A straightforward, and rather effective way to score collocations is with a chi squared statistic. Chi squared is a fairly robust statistic, that helps overcome the tendency for language to be not normally distributed. You may know about Zipf’s law. That is, the most common words occur much, much more frequently than rare words. This occurs too with two-word phrases. if you zoom into phrases that begin with “New” the subsequent terms will also be distributed occuring to Zipfs law.

Given some labels of a day’s weather like `"rainy", "not rainy", "cloudy", "not cloudy"`

, we might want to know if there’s some relationship between cloudiness and rain.

If we know that out of 365 days, there were 100 rainy days, 265 not rainy days, 125 cloudy days, and 240 not cloudy days. In other words, the probability of rain is 100 days / 365 days or ~0.27. Similarly for cloudy days there’s a probability of ~0.34. And so on…

Let’s suppose we care about understanding the relationship between cloudiness and raininess. We start by assuming they’re completely unrelated. Like the probability of your Uncle Phil showing up and Spongebob being on TV. Completely random, unrelated, independent events occur at a probability P(Event1) * P(Event2).
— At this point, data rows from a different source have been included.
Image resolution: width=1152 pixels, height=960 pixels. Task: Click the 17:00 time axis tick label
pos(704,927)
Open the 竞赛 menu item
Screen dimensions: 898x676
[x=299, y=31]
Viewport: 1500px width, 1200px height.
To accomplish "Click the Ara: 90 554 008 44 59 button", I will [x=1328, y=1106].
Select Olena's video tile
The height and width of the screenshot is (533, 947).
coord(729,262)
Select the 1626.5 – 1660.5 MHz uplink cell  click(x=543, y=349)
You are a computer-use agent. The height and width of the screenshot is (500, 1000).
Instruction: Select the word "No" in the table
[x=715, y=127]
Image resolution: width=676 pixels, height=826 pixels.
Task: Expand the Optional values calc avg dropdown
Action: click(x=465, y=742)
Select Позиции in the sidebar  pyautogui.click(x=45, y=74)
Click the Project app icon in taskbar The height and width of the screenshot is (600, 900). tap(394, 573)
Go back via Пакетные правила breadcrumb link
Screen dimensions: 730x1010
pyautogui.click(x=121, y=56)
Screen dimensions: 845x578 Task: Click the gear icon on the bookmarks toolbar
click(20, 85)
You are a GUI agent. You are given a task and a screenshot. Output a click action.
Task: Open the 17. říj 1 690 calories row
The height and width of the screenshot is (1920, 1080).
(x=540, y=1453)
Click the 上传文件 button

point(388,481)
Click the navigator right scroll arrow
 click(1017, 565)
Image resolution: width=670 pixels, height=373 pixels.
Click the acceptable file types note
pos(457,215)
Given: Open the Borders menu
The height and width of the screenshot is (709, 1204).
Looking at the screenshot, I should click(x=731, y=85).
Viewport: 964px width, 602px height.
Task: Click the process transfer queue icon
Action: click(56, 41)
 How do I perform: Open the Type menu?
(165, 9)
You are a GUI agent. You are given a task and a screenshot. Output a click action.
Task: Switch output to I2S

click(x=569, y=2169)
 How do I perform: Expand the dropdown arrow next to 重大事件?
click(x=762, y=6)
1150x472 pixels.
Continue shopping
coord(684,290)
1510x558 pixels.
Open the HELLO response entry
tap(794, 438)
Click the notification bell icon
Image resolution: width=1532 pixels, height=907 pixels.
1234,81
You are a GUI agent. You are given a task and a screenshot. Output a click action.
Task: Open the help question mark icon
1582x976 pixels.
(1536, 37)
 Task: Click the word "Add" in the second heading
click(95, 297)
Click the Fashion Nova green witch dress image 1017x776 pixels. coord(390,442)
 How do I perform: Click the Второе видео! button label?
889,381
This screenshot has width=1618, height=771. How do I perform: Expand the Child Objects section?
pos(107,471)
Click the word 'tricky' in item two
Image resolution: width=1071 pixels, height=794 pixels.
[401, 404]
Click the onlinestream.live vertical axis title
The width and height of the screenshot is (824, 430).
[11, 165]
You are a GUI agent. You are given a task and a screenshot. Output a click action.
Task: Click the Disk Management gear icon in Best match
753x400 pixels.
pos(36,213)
Or P(Uncle Phil) * P(Spongebob).

Applying that here, we can presuppose the events rainy/not rainy and cloudy/not cloudy are unrelated calculating their *expected probability*. Or simply P(rainy) * P(cloudy) or 0.27*0.34 ~ 0.09. We can repeat this to come up with expected probabilities for the intersection of every event:

rainy | not rainy | |
---|---|---|

cloudy | 0.09 | 0.25 |

not cloudy | 0.18 | 0.48 |

We want to test if the association is NOT random chance. That is there’s some kind of relationship here. That’s where the chi-squared statistic comes in. Because we actually happen to have observed how many days were actually BOTH rainy & cloudy at our weather station, and we can list those in a similar table:

rainy | not rainy | |
---|---|---|

cloudy | 90 | 50 |

not cloudy | 5 | 220 |

Using this, we can compute the actual probabilities, and compare them to random chance:

rainy | not rainy | |
---|---|---|

cloudy | 90/365 | 50/365 |

not cloudy | 5/365 | 220/365 |

Calculating actual probabilities:

rainy | not rainy | |
---|---|---|

cloudy | 0.25 | 0.14 |

not cloudy | 0.01 | 0.60 |

And intuitively, if we want to know if these things are related, we’d like to know how far these probabilities are from expected probabilities. That’s what chi-squared is, it computes a statistic from the difference of the actual (P) from the expected (E) probabilities of each cell in this table, sums them up. In the equation below, i,j are simply rows/columns of each cell in the table.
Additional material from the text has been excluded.